I may not be able to bring you some outstanding witty posts
right now but I can bring you some of my own personal writing. I have mentioned
on many occasions that blogging helps me feel better so I am taking a selfish
stand to do exactly that.
My being over weight causes me a great deal of emotional and
mental confusion. I was a chubby child. As I grew from being a school girl to a
young lady the need to feel self obsessed was not there. Have I always had an
issue with body image? Yes. Do I have an ongoing destructive relationship with
food? Yes. Do I have psychological issues with food and myself? Yes. Have I
repeatedly tried to beat all this down? Yes, yes, yes.
Some of you might know
my weight has yo yo’d over the years. The bottom line in all this is that I hate
myself. I feel tremendous amounts of guilt for the things I have done, said and
how I have behaved and how I have treated people. People that love me the most.
I have a fantastic defence system in place to protect me from being hurt, to
stop me from being seen as vulnerable and weak. I have only recently acknowledged
I really do suffer with depression and more so anxiety.
My defences protect me
from showing these facts. I have spent a lot of time acting to people that I am
ok and I am happy and nothing seems to bother me. Many people may have seen
right through this and some might have picked up on something not being quite
right with me, thus making them wary of me. But for me I felt I did a pretty
good job at pretending I was something I really was not.
So having all this newly acquired self awareness should help
me tackle my ever increasing weight. You would think. However, looking at my
own self has caused some much more sadness and guilt. The process takes time
and I am currently working through it all.

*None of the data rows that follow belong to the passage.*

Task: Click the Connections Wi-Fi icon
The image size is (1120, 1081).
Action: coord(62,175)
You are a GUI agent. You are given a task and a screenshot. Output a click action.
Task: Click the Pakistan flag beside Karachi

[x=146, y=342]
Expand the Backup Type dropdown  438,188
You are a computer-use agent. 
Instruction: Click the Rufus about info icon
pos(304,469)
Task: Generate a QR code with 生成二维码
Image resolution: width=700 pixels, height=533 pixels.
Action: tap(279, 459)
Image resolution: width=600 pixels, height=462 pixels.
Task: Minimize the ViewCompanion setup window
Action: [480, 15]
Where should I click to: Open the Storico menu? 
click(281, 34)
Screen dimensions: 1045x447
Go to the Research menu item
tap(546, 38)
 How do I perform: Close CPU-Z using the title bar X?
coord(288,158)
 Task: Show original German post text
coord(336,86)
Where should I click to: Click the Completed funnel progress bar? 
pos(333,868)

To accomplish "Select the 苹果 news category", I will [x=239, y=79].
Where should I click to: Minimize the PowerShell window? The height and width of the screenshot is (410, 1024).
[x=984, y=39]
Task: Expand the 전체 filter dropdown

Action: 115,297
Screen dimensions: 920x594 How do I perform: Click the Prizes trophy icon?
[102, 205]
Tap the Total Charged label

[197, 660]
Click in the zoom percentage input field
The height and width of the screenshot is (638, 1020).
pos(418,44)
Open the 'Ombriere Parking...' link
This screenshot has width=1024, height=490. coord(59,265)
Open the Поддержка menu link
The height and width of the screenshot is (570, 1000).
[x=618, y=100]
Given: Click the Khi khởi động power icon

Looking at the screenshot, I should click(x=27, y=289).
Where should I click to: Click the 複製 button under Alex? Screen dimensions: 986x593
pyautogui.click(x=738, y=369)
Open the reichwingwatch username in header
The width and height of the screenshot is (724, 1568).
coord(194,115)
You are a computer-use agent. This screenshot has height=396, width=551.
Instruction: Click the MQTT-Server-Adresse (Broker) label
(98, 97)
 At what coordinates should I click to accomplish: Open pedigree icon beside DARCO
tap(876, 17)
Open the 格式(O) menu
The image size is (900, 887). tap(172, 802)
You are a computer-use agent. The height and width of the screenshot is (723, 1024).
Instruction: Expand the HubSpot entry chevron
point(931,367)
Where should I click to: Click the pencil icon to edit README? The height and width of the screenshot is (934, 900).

Looking back at how it all started was not too much fun so I
will skim over it. I was not really aware of what I looked like as a teenager,
nor did I care too much. I didn’t spend much time putting on make up and making
a statement with my clothes. I used to shop lift a lot of make up as a child
but sold that on to others that always seemed to look nice.
I only really
became more aware when I was working in the salon. I was faced daily with
mirrors, mirrors that showed every part of my weight problem looking back at
me. I was moaned at daily for not
wearing enough make up and so I did start to pay attention. I had my hair colour
and style changed and I did lose weight. I had a boyfriend at this point so I
was fairly comfortable with myself.
some family members might remember attending
my wedding to this ‘man’ as real names are not an option today I think we
should rename him as, cockjugglingthunderc*nt.
So..married – baby – divorce – cervical cancer scare –
meeting new man- giving up smoking- married- baby- happy-divorce- alone-
single- relationship- single – relationship-single- alone…
My weight has often reflected what has been going on in my
life. My happiness I guess you could say.
So here I am alone and so far away from bothering with any
romance it's unreal. I figured I would work on making me better before I tried
to fix any one new I meet. ( another fantastic quality I have to feel great about myself)
I hate shopping, mainly as looking in the mirror at myself
makes me feel so shit I want to cry. I hate being naked. I hate how I see
myself. I worry about what people think when they see me. I worry what my
children think; I worry what my children’s friends think. I worry I embarrassed
my children. I worry what my family think. I worry I will be judged. The idea
that, I am just simply a lazy bastard that sits around eating, is going through
someone else’s mind is embarrassing and causes me shame. Shame as it at times, is true.
I can’t justify it at all. We all like a bit of TV and some
comfort food. I could be doing other things that are not damaging to my physical
and mental health. Sometimes lifting myself up to do that is not so easy and
some times it feels more natural to be active and busy. Having more lazy days than active days seems
to happen more over the winter months.
My guilt and shame pull me back under. I become a hermit. I don’t
want to go out. I don’t want to be seen. I don’t want anyone to know.
I am going to stop and post before I delete the whole page
of writing.
Unfortunately history repeats it's self. I weep.